原文:
この本は決して一人の力によるものではありません。出版社から出ることで同人誌はどう変わったか?と記しましたように、出版社、編集者の力があってこそ実現できました。そして、本を出版社から出すことの大きさも感じました。だからこそ、啓文堂書店三鷹店様いくつかの書店でPOPで応援をしていただけたことには深く感謝しております。書店での売り上げに貢献できるよう、適切な意味での話題性を今後も作っていくつもりです。


1位:人との出会い

今回、『英国メイドの世界』刊行を1位にしませんでした。本を刊行できたことはとても嬉しかったですが、それ以上に大きかったのは多くの方々にお会いできたことです。今まで同人イベントで応援してくださった読者の方々に恩返しでき、アキバBlog様で2008年に同人版が取り上げられた際に興味を持ちながら買えなかった方々にも本書を届けられ、そして新しい読者の方々に出会えました。ご購入いただいた皆様には御礼申し上げます。



出版後も、それまでに縁があった方に報告した時にお祝いをいただきました。作品を作るプロや同人の方々の手にも本書は渡っており、新しい創作の基盤として使ってもらえるかもしれません。同人版でも「参考にした」というお話をうかがったことはありますが、今回はより多く作品が生まれることを願っています。少し意味合いは違いますが、星海社・最前線『非実在推理少女あ〜や』のメイド喫茶モデルがシャッツキステで言及したように、マンガの中で『英国メイドの世界』もデビューさせてもらいました。



そして、秋葉原メイド喫茶シャッツキステと出版記念コラボイベントを取り組めたことも、「娘」という本にとって最高の社交界デビューといえる出来事でした。メイドさんのいる図書館に蔵書を展示し、19世紀の料理メニューを提供し、一緒に同人誌を作り、さらには読者の方向けの「夜話部」という、フルコースなイベントでした。(シャッツキステとの出版記念コラボイベント・無事終了



今回の出版を通じて、私が今ここにいるのは、日本で断続的に生じたメイドブームがあったことを再確認しました。また、「私が応援したい」と思う方々に何を出来るのかを考えさせられましたし、今後もより問いかけられるでしょう。



最後に、同人誌『英国メイドの世界』自体が、その刊行によって「出版」という機会をいろいろと開いてくれました。講談社BOX版『英国メイドの世界』を通じて活動の幅を広げていき、自分にしか出来ないことを求めつつ、出版を支援してくださった方々や読者の皆様に価値を返していくつもりです。



本年もよろしくお願いいたします。

短い課題:
原文に書かれている内容をもとに、次の問いに答えてください。
1. 同人版がアキバBlog様で取り上げられたのは何年ですか。
2. POPで応援をしてくれた書店として名前が挙げられているのはどこですか。
3. シャッツキステとのコラボイベントで、読者の方向けに行われたものは何という名前ですか。

出典抜粋:
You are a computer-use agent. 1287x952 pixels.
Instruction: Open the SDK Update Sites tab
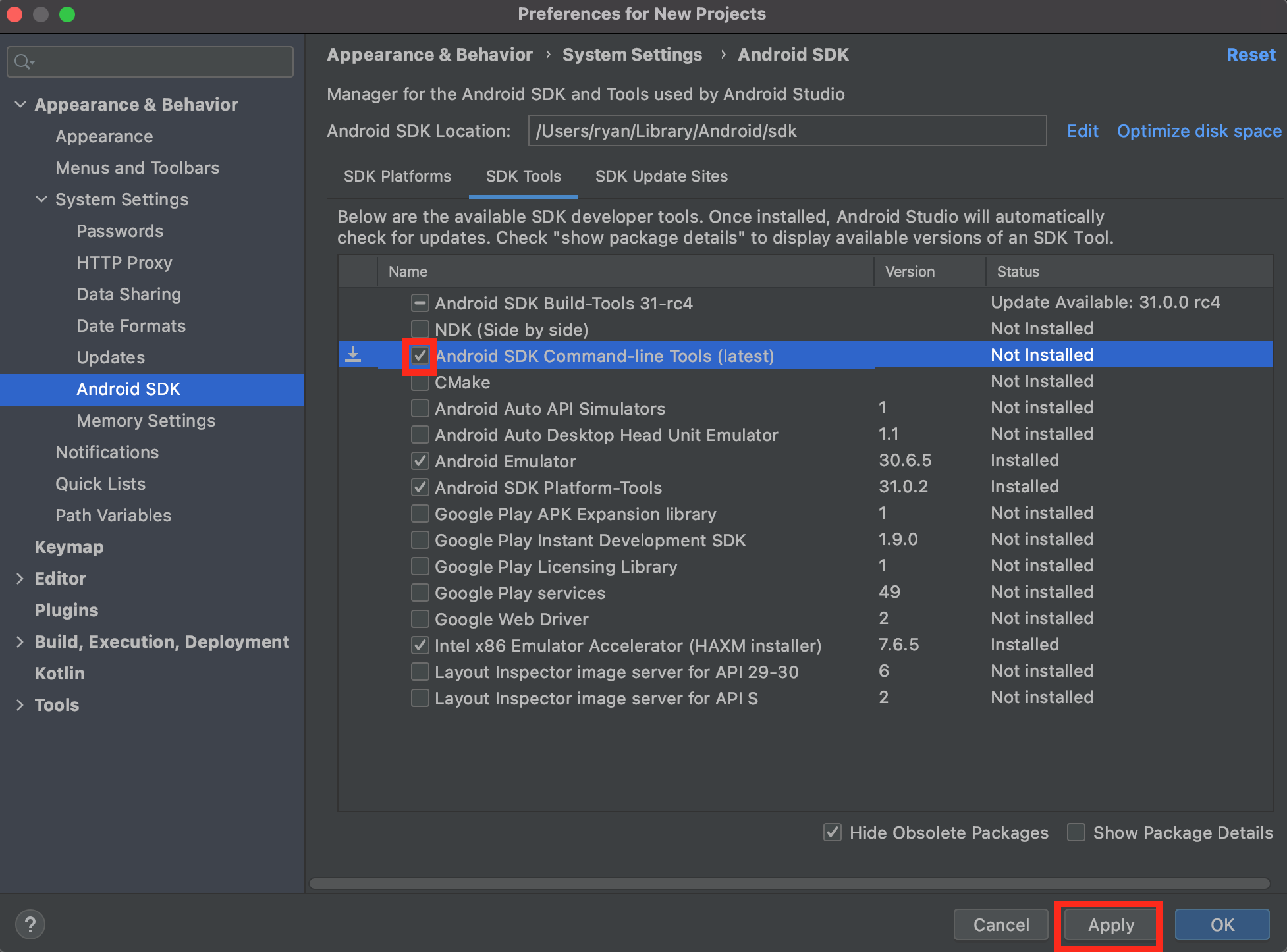point(661,176)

出力:
1. 2008年
2. 啓文堂書店三鷹店
3. 「夜話部」